● **Items from a data source**:
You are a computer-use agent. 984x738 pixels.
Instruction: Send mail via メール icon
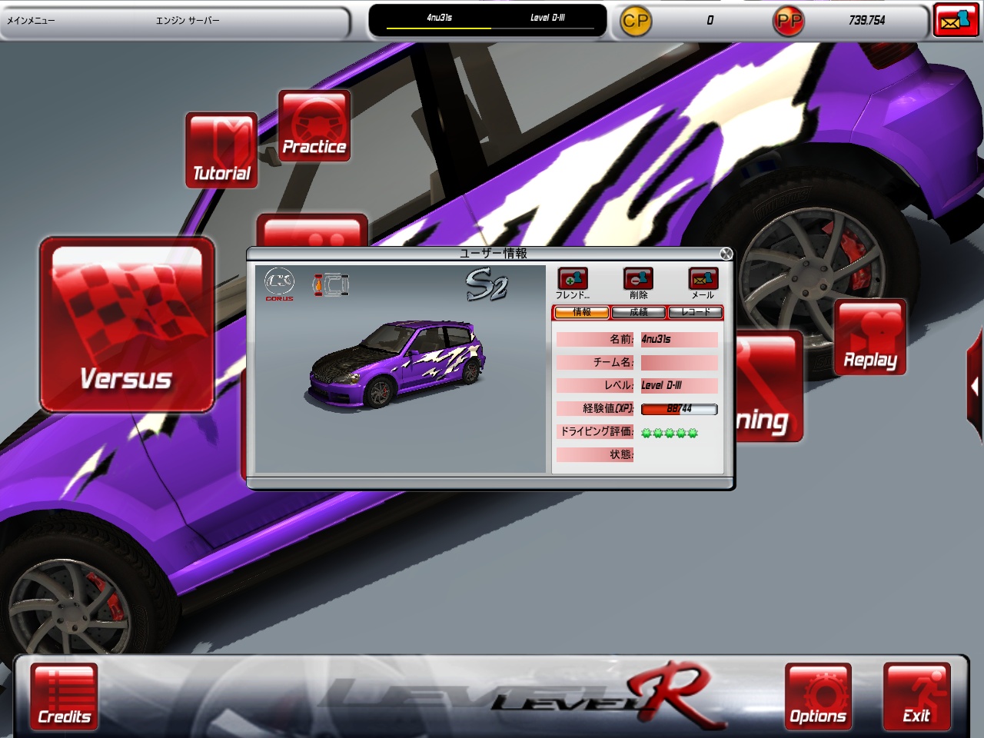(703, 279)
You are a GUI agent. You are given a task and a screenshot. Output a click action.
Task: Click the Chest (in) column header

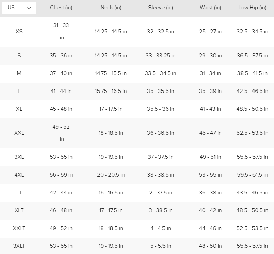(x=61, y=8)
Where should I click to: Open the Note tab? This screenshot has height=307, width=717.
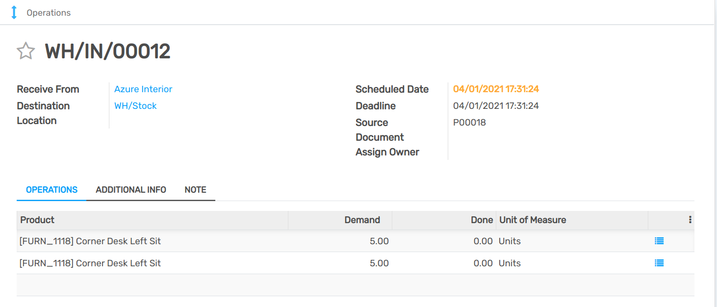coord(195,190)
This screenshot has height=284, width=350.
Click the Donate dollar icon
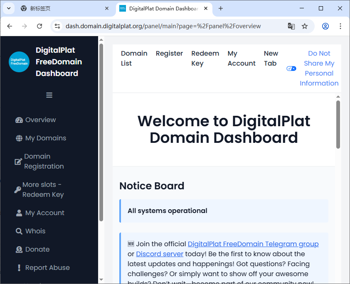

● **WHAT IS NEEDED**: Start with the line that holds "You are a GUI" and retype each line through the last one in the data, exactly and without pictures.

● **EXERCISE ANSWER**:
You are a GUI agent. You are given a task and a screenshot. Output a click action.
Task: Click the Chest (in) column header

(x=61, y=8)
Where should I click to: Open the Note tab? This screenshot has height=307, width=717.
coord(195,190)
This screenshot has height=284, width=350.
Click the Donate dollar icon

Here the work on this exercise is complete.